Continuing along the creekside, you’ll come to a rocky plain with multiple bivvy sites. You’ll notice 2 cairn’s, one to the northwest (leading up the glacier to the Woolley/Diadem Col) and one to the southwest – this is the one you want. Camouflaged in the rock field you’ll find abundant cairn’s leading up an obvious gully. Travel is easiest either in the bottom of the gully on larger (mostly) stable rocks, or on the right ridge of the moraine directly above the gully.
Soon you’ll be dumped out into a large glacial basin. At this point, Woolley Shoulder is just starting to reveal itself. Crossing the basin, you want to aim for the middle right, looking for a somewhat obvious ramp at the top of the loose scree. The scree becomes quite unfriendly before this point, but working your way up right of center is the best path I’ve found so far. Once you reach the rock outcrop, turn right onto an obvious ramp, gaining more altitude until you see a comfortable left turn. If you’re far enough right to be at risk of rockfall, you’ve gone a little too far. Another 20m to the left and you should be able to see to the top of Woolley Shoulder.
Once you are on the ridge, pat yourself on the back and look almost due west. If visibility is good, you’ll see the hut and it’s cute and cozy little outhouse cheering you on. The trail continues northwest down the scree and is much more enjoyable to travel on than what you just experienced. Pick your way across snow patches, ice and rock. My favourite route looses only a little elevation as it curves around to a snow bridge directly north of the Hut. Venturing out on to a glacier always carries risk – be sure you are prepared and experienced before walking on any ice.
What to do once you arrive
Be respectful of gear stashes. Mount Alberta is one of the most difficult climbs and requires copious amounts of safety gear and good luck. Even with the best weather forecasts, most attempts on the summit fail for a myriad of reasons. Groups will often stash just the right amount of gear and food in the hut while they wait for a window of opportunity to arrive. Messing with a stash can break the plans and hearts of those taking a shot at this behemoth of a mountain.
This is a unique spot with endless objectives, all of which should be done with a guide or by experienced mounteers.
- The easiest way to spend a day is to loop around Mount Little Alberta, finding a small alpine meadow on the south side. While generally easy, there are a few ledges to navigate on the southeast side.
- Mount Little Alberta is an easy day trip, but consists of garbage rock that is always sluffing off new scree.
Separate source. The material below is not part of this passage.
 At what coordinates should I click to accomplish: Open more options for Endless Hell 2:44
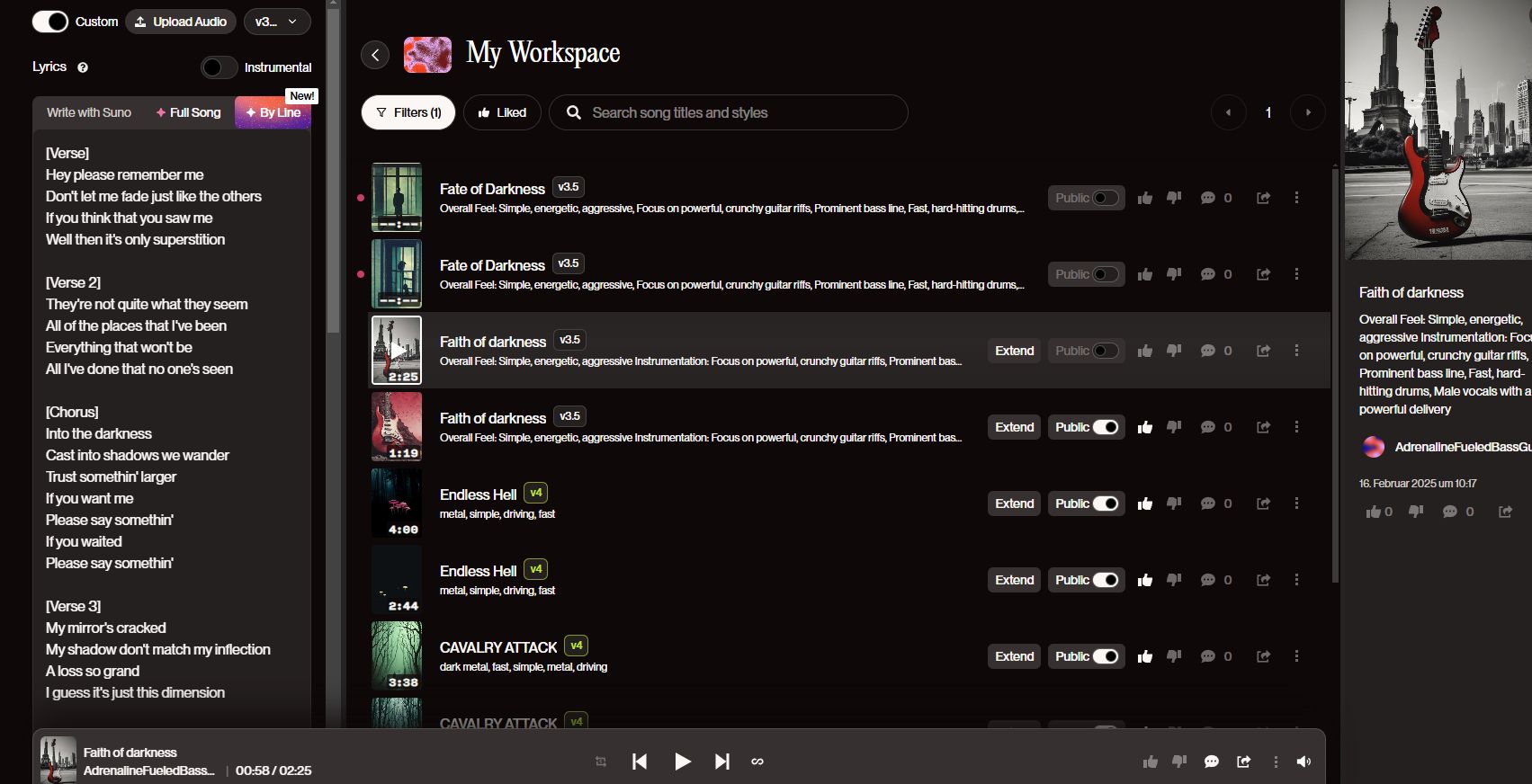pos(1296,580)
The approach is from the opposite side from the hut. Helmets are highly recommended.
- Mount Woolley and Mount Diadem are both accessible via a few routes, the most common being a couloir visible from the hut.
- Mount Alberta is accessible from this hut, but taxes the skills of the most avid mountaineer. If you are considering this route, you probably don’t need my advice. If you do, I’d recommend finding a guide to help you plan and execute your attempt.
- The Twins and access to Columbia Icefields. Again, if you need advice from me on these, you’re probably best contacting a guide to accompany you.
- Skiing – While seldom visited in winter months, the skiing should be spectacular here. The route to access the hut would be identical to the summer route.
Where to stay
Lloyd Mackay Hut – a 5-7 hour hike up the Woolley Creek basin. The hut must all be booked through the Alpine Club of Canada‘s website or by calling their Canmore Office. You MUST have a booking to stay, as all huts are locked and allow room for only a certain number of patrons.
Refer to Parks Canada’s rules if you are considering the possibility of an overnight bivvy in the backcountry.
What you need to know
Parks Canada requires:
- an entry pass that can be purchased at the entry gate.
- a back-country permit (or annual wilderness pass).